| Assigned task |
Your reply should set down word for word each line below from the one with "Given: Click the Rewards gift icon" through the final line, both included, but none of the pictures.

| Records to use |
━━━━━━━━━━

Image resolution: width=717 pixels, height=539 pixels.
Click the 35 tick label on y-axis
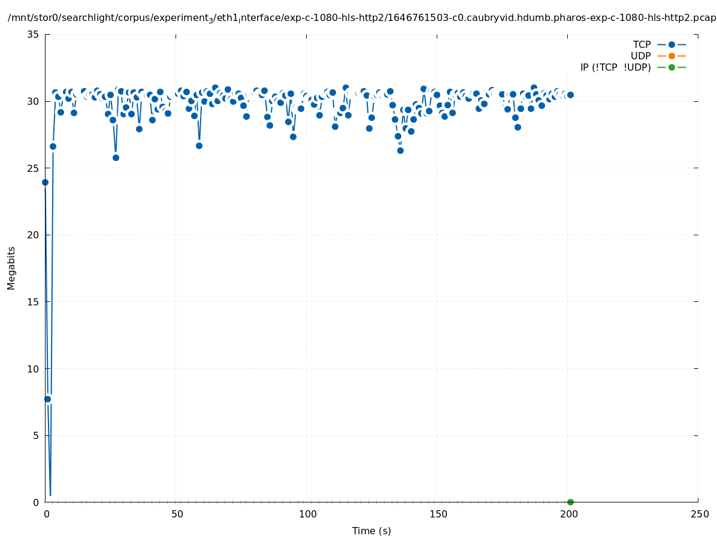click(33, 35)
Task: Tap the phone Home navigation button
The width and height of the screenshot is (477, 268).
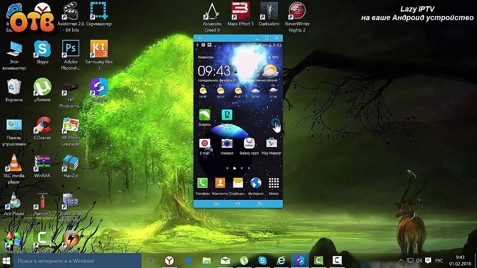Action: pos(238,204)
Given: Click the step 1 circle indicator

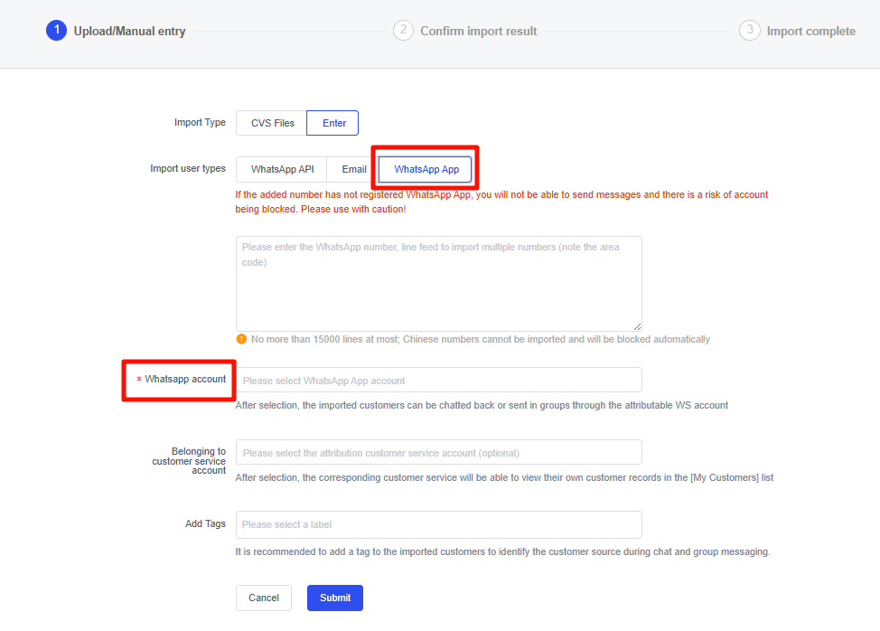Looking at the screenshot, I should (x=56, y=31).
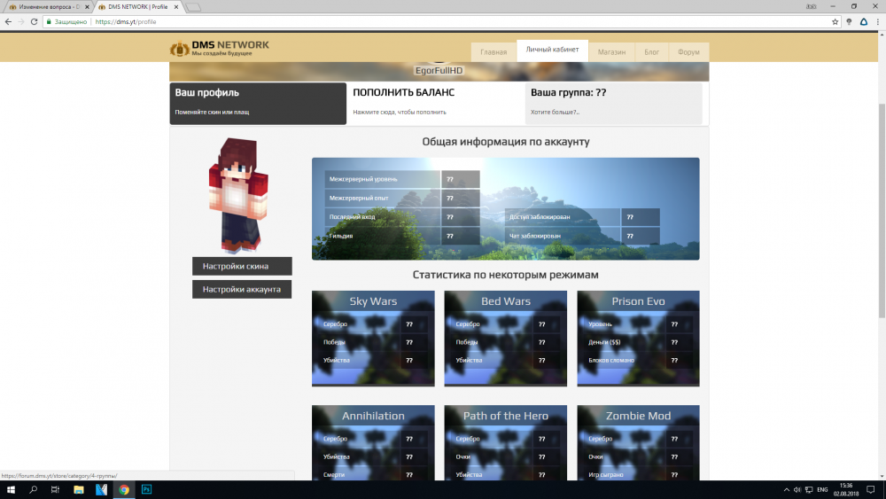Click the browser reload page icon
Viewport: 886px width, 499px height.
(x=34, y=21)
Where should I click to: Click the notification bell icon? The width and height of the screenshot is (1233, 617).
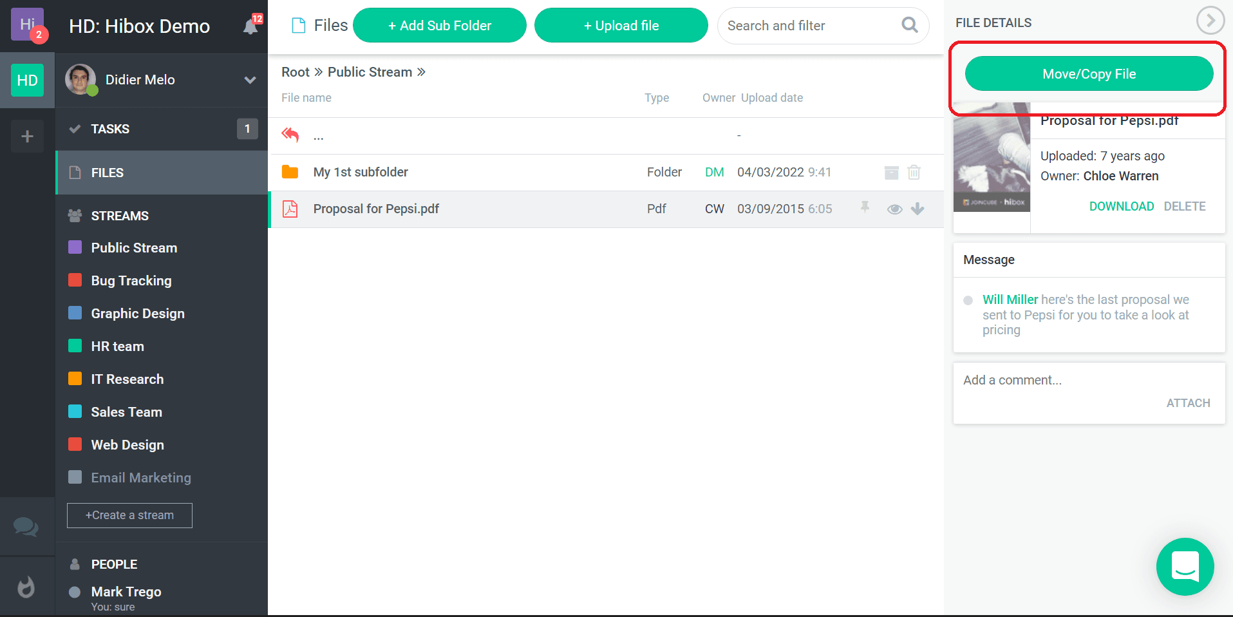coord(250,26)
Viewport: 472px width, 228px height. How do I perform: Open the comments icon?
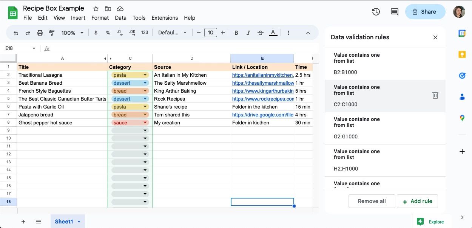tap(394, 12)
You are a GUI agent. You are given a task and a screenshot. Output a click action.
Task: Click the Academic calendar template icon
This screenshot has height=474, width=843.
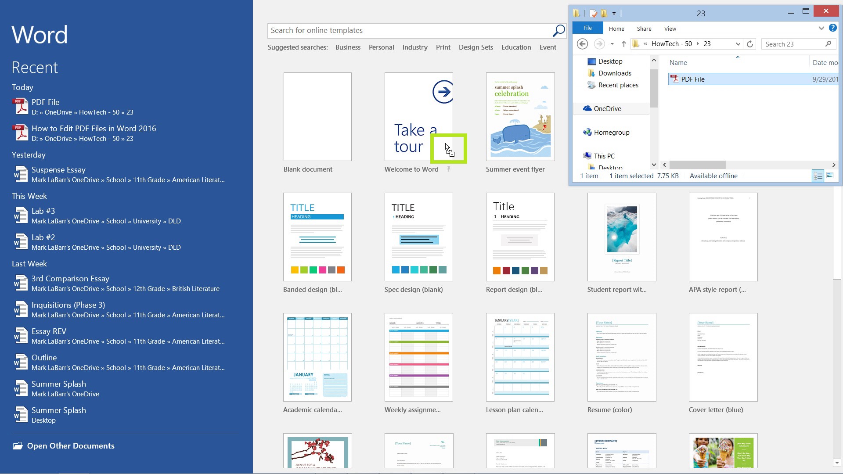coord(317,357)
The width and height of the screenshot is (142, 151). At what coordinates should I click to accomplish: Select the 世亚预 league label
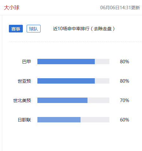point(24,81)
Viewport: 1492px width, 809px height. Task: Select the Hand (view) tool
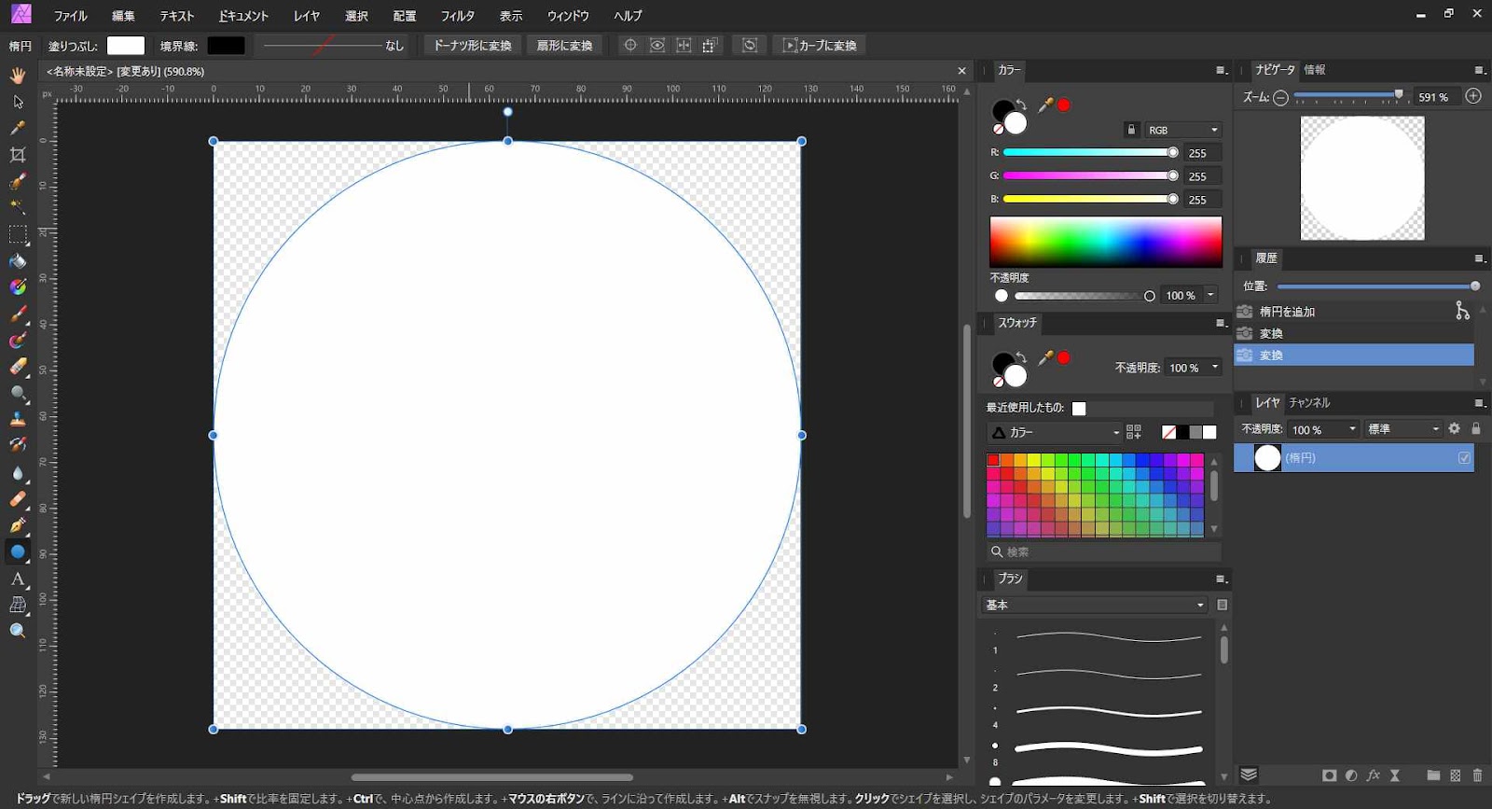[18, 75]
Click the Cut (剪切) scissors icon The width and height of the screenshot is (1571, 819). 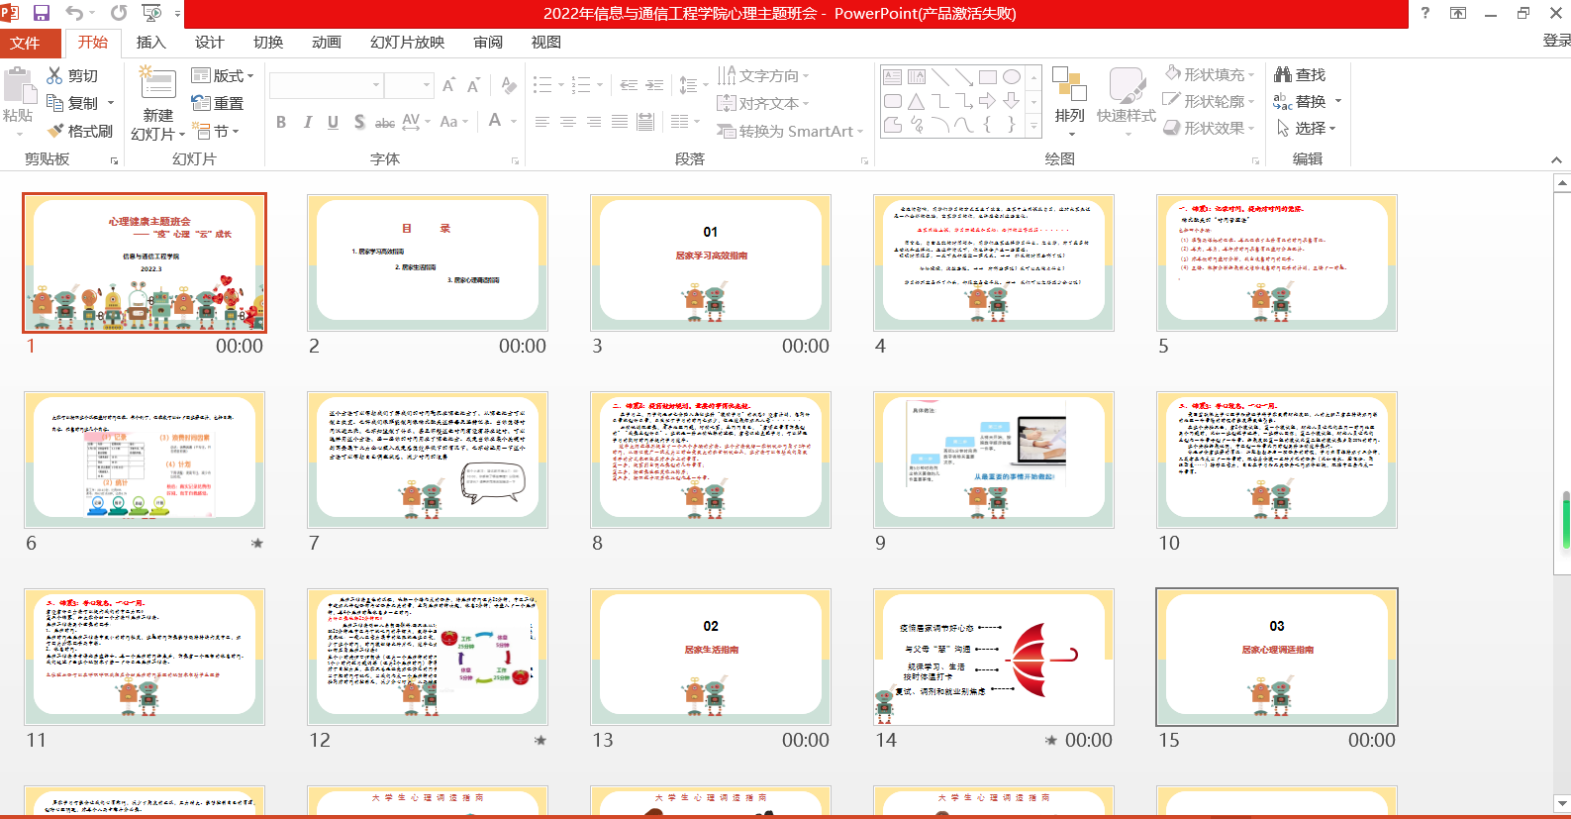(54, 75)
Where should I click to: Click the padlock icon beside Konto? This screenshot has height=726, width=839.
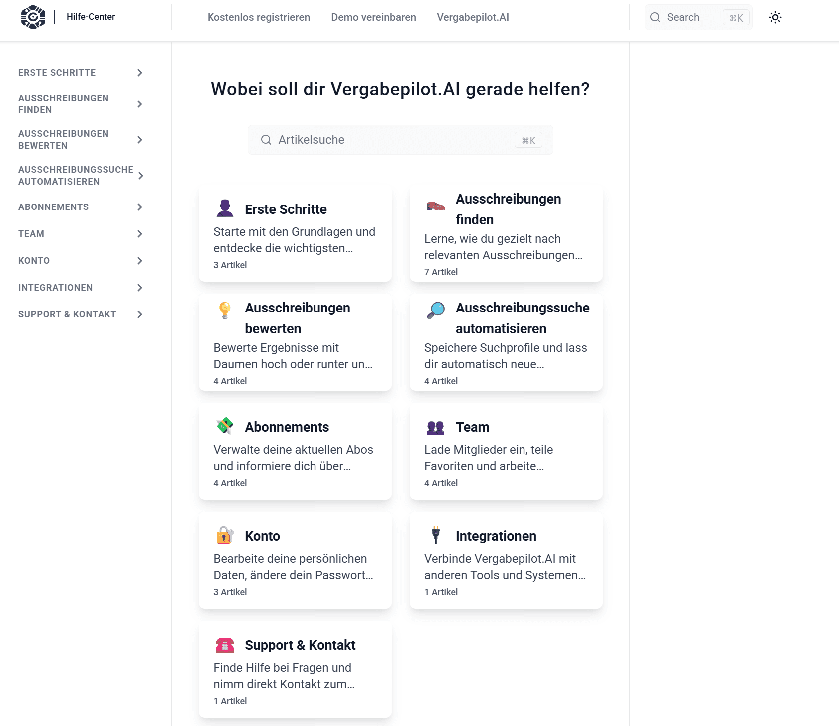pos(225,536)
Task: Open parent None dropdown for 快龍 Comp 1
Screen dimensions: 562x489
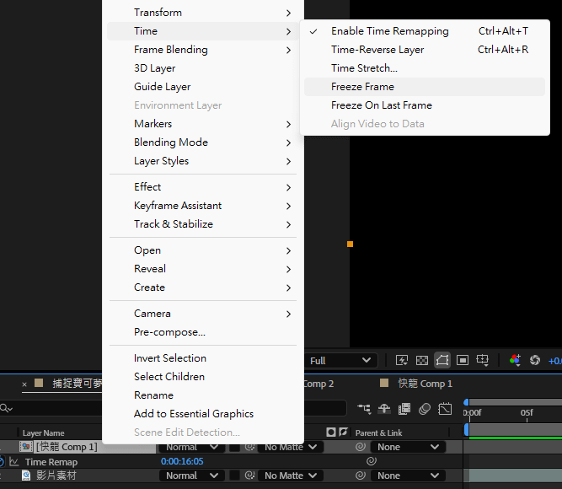Action: [409, 447]

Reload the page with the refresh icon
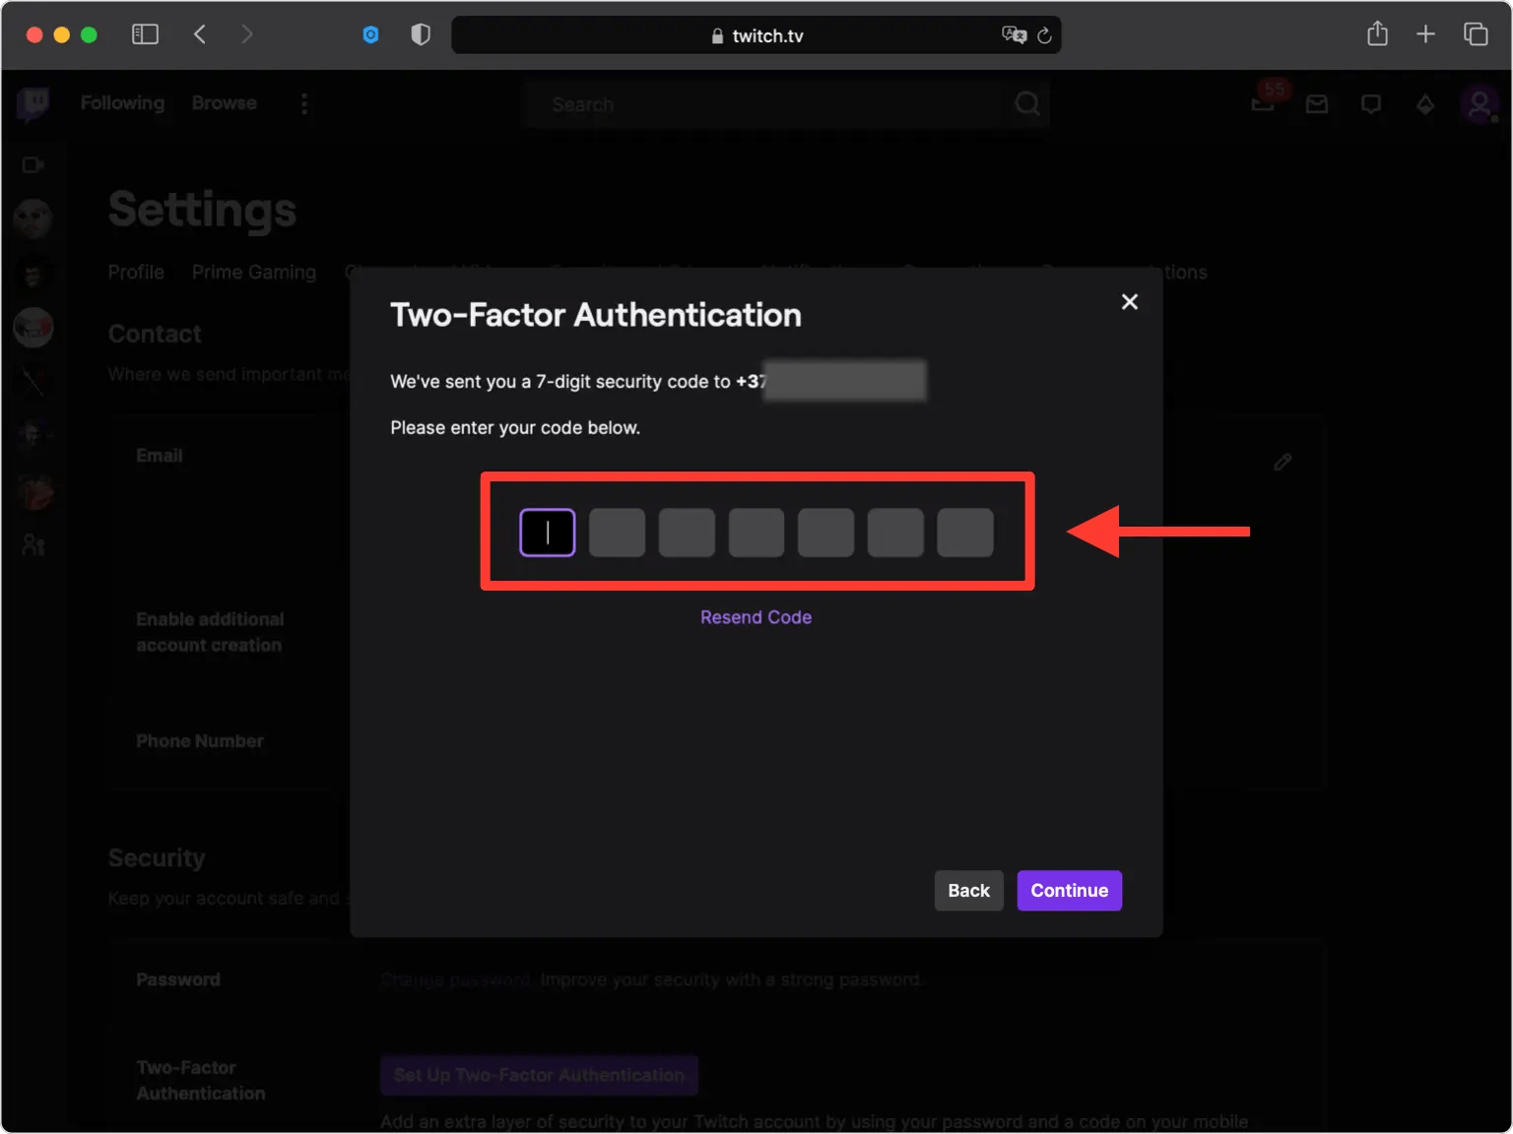[1044, 35]
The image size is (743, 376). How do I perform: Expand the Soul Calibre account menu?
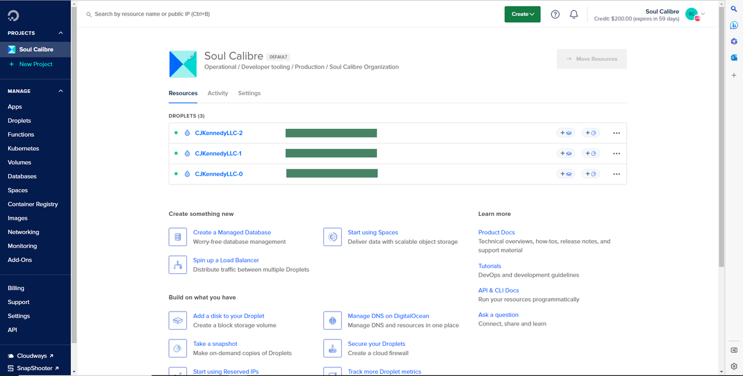pyautogui.click(x=703, y=14)
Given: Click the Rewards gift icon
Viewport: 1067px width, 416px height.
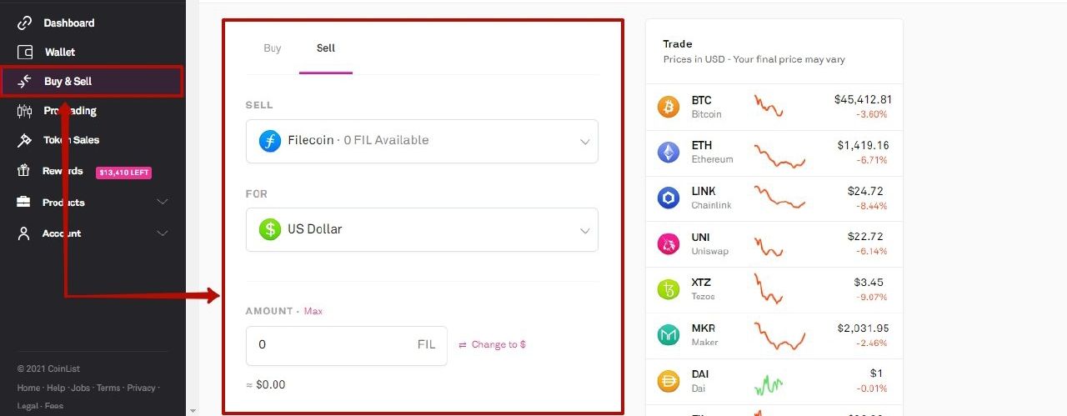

━━━━━━━━━━

| Task answer |
Given: Click the Rewards gift icon
Viewport: 1067px width, 416px height.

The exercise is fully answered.